APA member presents APA’s defense appropriations testimony in the Senate

Psychologist Dan Putka urges the Senate to reverse proposed Administration cuts to behavioral research within the Department of Defense

By Heather O'Beirne Kelly

The APA Science Directorate tapped APA Member Dan Putka to deliver APA’s Fiscal Year 2011 testimony on Department of Defense (DoD) research funding before the Senate Appropriations Subcommittee on Defense on June 23, 2010. Putka, a member of APA Divisions 14 (Society for Industrial and Organizational Psychology) and 19 (Society for Military Psychology), is a research psychologist on staff at the Human Resources Research Organization (HumRRO) in Alexandria, Virginia, and his military-oriented research and consulting focus on recruitment and retention of high-performing military personnel.

APA member Dan Putka
   APA member Dan Putka

The Senate Appropriations Subcommittee on Defense is one of several that call for “public witness testimony” each year in early summer, prior to its own mark-up of the annual legislation providing funds to DoD. This is an opportunity for outside stakeholders to weigh in formally on the President’s proposed budget and to urge the Appropriations Subcommittee and full Committee to take their priorities into consideration when formulating the Senate’s version of the funding bill. Each year APA has been successful in being granted an oral testimony slot before the Subcommittee in addition to the opportunity to enter longer, written testimony into the official record.

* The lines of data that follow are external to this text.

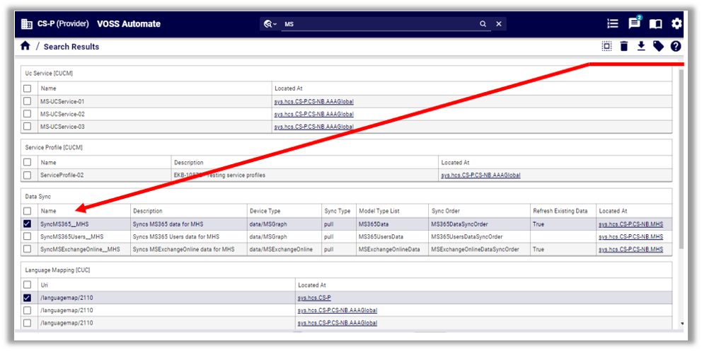Image resolution: width=702 pixels, height=351 pixels.
Task: Select all rows in Data Sync header checkbox
Action: [28, 211]
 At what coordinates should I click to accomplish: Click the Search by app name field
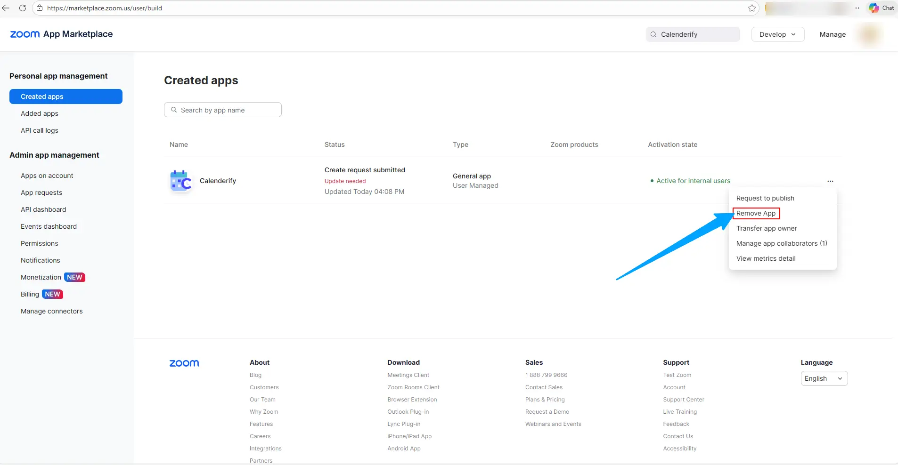[223, 110]
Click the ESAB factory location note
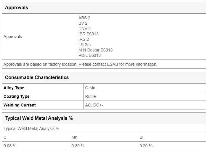 [80, 64]
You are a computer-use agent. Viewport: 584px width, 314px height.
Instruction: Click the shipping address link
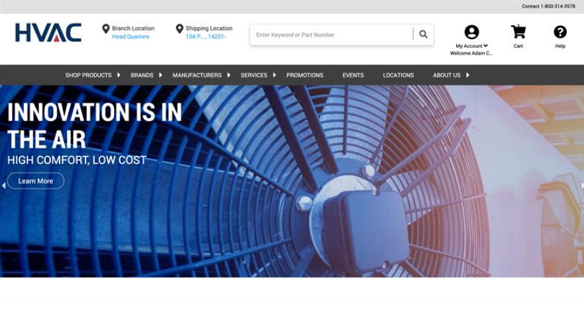[x=205, y=37]
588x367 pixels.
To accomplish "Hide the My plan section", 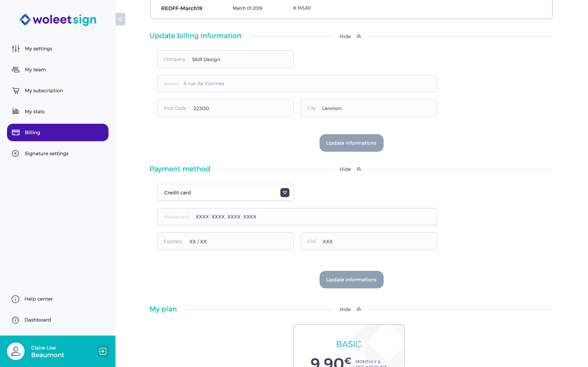I will pos(350,309).
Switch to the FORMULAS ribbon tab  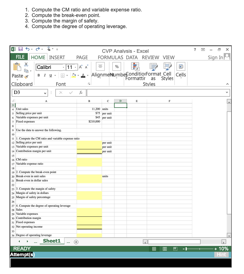110,57
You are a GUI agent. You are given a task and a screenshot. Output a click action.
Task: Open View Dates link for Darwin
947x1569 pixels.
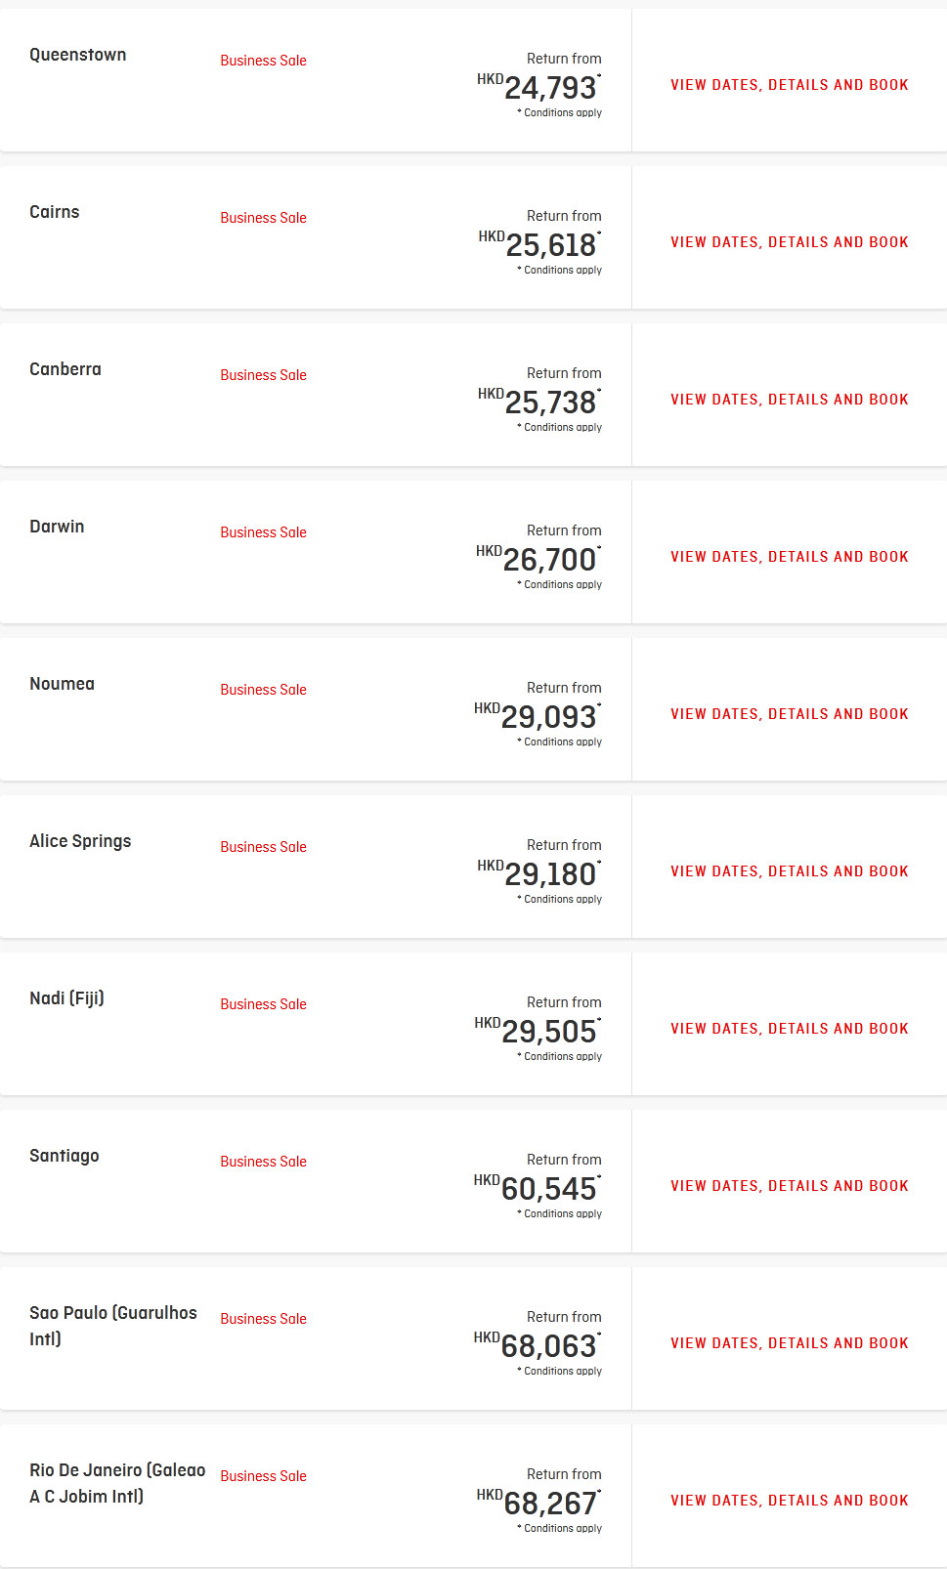coord(790,557)
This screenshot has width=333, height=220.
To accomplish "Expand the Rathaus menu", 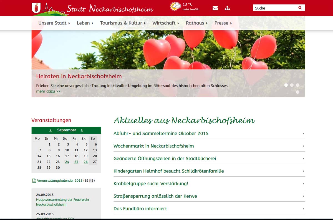I will point(196,23).
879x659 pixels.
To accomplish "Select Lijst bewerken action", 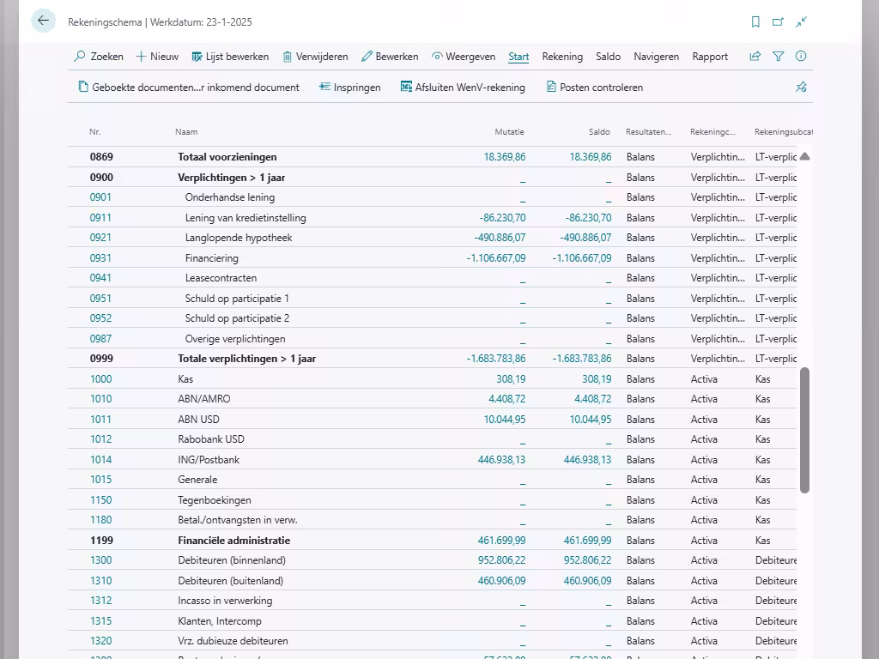I will [x=230, y=57].
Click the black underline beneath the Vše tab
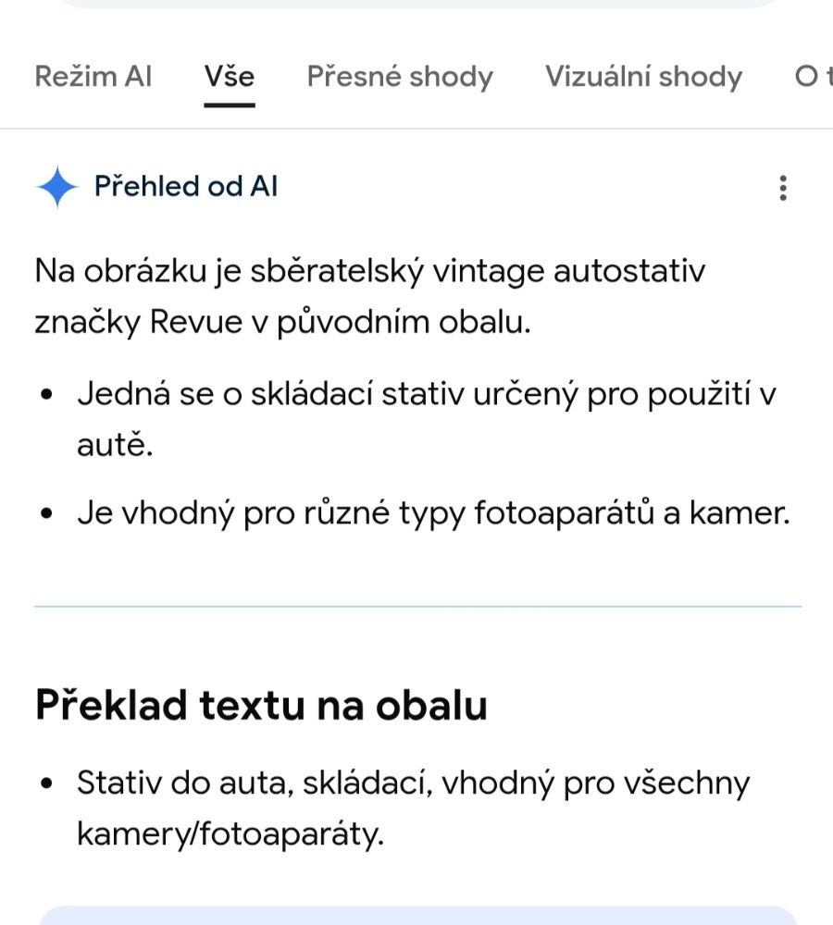The width and height of the screenshot is (833, 925). (x=230, y=105)
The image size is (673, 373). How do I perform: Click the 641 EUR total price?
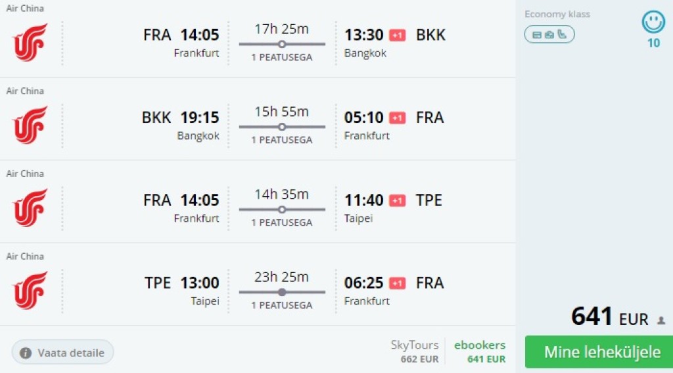pyautogui.click(x=609, y=318)
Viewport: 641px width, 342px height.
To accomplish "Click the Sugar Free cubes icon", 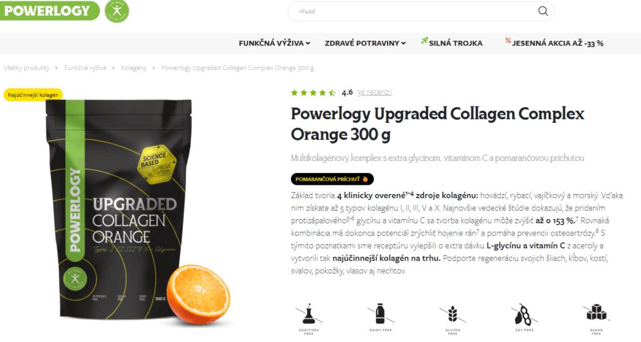I will 596,313.
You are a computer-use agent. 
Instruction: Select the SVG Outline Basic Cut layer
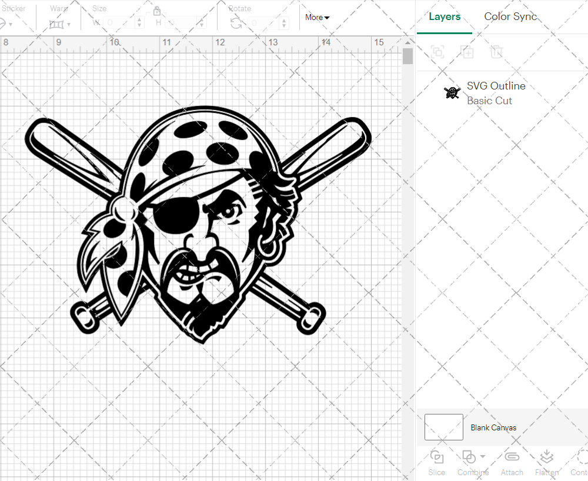(496, 92)
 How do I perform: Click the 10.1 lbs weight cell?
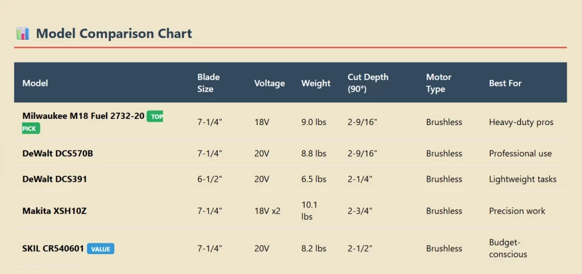point(310,210)
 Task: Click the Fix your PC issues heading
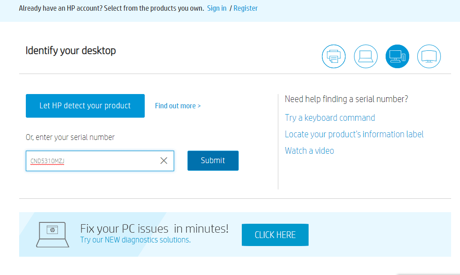[154, 229]
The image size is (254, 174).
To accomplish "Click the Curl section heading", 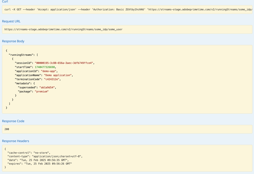I will point(5,2).

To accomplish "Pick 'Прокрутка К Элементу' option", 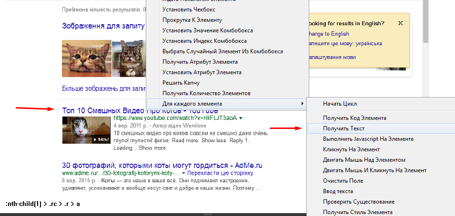I will click(x=192, y=20).
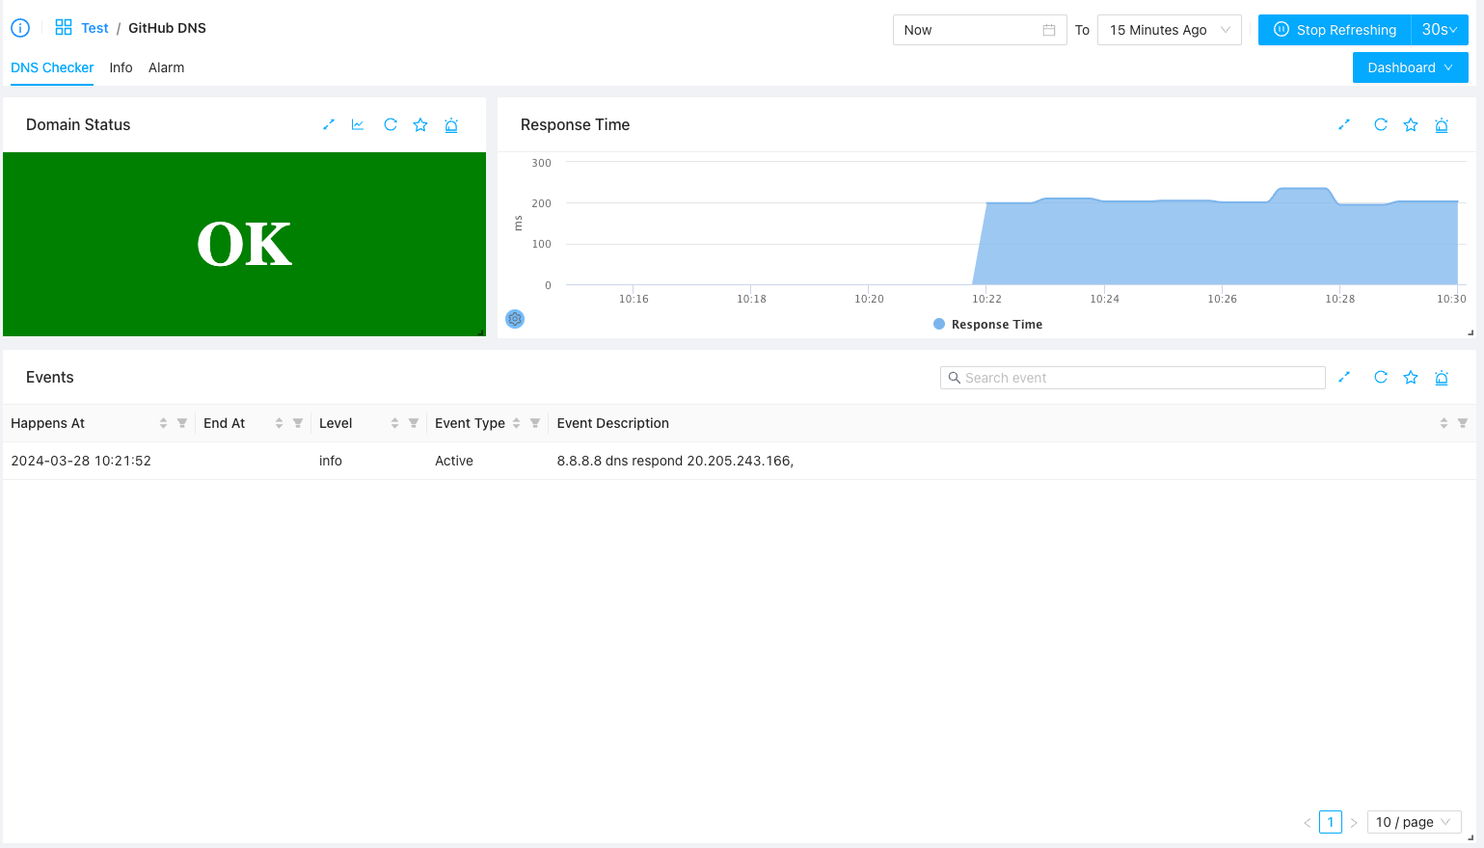Filter the Level column
The image size is (1484, 848).
[x=414, y=423]
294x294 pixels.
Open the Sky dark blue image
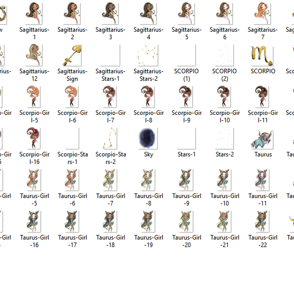148,138
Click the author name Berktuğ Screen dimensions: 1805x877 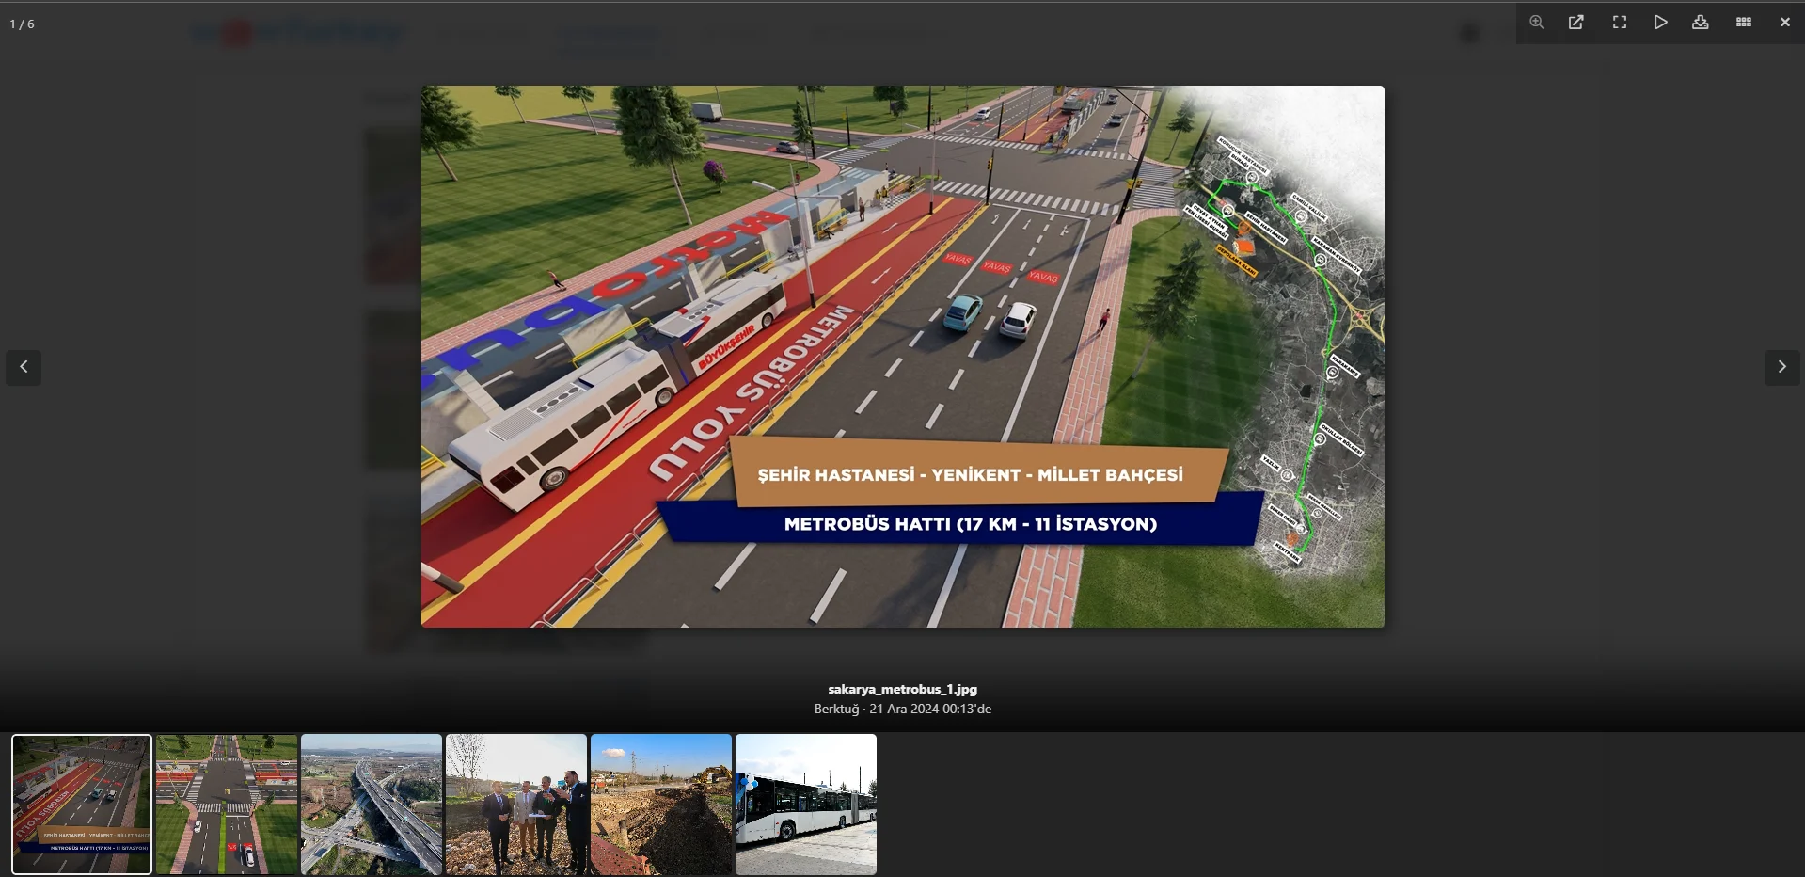click(836, 710)
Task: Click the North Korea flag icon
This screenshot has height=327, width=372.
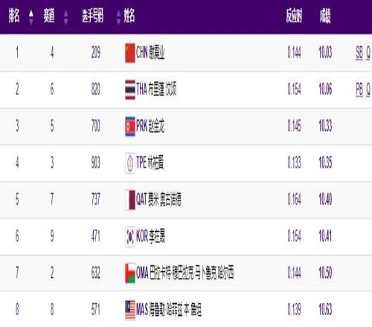Action: (x=130, y=126)
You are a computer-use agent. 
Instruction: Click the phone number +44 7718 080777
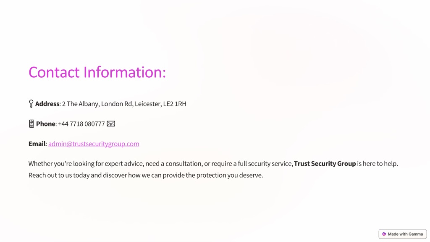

Daniel K. Inouye (D-HI) and Thad Cochran (R-MS) 
   Daniel K. Inouye (D-HI) and Thad Cochran (R-MS)

In his oral testimony before Chairman Daniel K. Inouye (D-HI) and Ranking Member Thad Cochran (R-MS), Putka urged the Senate to reverse proposed Administration cuts to applied research programs within DoD in Fiscal Year 2011and to maintain support for behavioral research throughout DoD’s military labs, DARPA, the Office of the Secretary of Defense, and various DoD centers and field activities. DoD supports a basic and applied research portfolio that includes substantial support for behavioral, cognitive, and social science. The majority of this research is funded through intramural and extramural programs within the Army Research Institute and Army Research Laboratory; the Office of Naval Research; the Air Force Office of Scientific Research; and the Air Force Research Laboratory. All of the services fund research in the broad categories of personnel, training and leader development; warfighter protection, sustainment and physical performance; and system interfaces and cognitive processing; as well as additional mission-specific areas of research.

The 2008 National Academies report on Human Behavior in Military Contexts recommended doubling the current budgets for basic and applied behavioral and social science research “across the U.S. military research agencies.” It specifically called for enhanced research in six areas:

  • intercultural competence
  • teams in complex environments
  • technology-based training
  • nonverbal behavior
  • emotion
  • behavioral neurophysiology

This emphasis on the importance of social and behavioral research within DoD is echoed by the Defense Science Board (DSB), an independent group of scientists and industry leaders whose charge is to advise the Secretary of Defense and the Chairman of the Joint Chiefs of Staff on “scientific, technical, manufacturing, acquisition process, and other matters of special interest to the Department of Defense.” In its report on 21 st Century Strategic Technology Vectors (PDF, 1.1 MB), the DSB identified four priority areas for research to be funded by DoD. The first of these is “mapping the human terrain” – understanding the human side of warfare and national security. The report also called for technology to be “defined broadly, to include tools enabled by the social sciences as well as the physical and life sciences.”

Putka’s testimony is one piece of APA’s larger, ongoing advocacy strategy to maintain support for behavioral science within DoD, which includes sponsoring educational briefings on Capitol Hill, working with coalitions of other scientific disciplines and universities, and meeting regularly with House and Senate staff to encourage appropriate funding and infrastructure for scientific psychology within DoD.

Heather O’Beirne Kelly, PhD, is Senior Legislative and Federal Affairs Officer in the APA Science Government Relations Office. Her work includes advocacy for psychological research at the Department of Defense.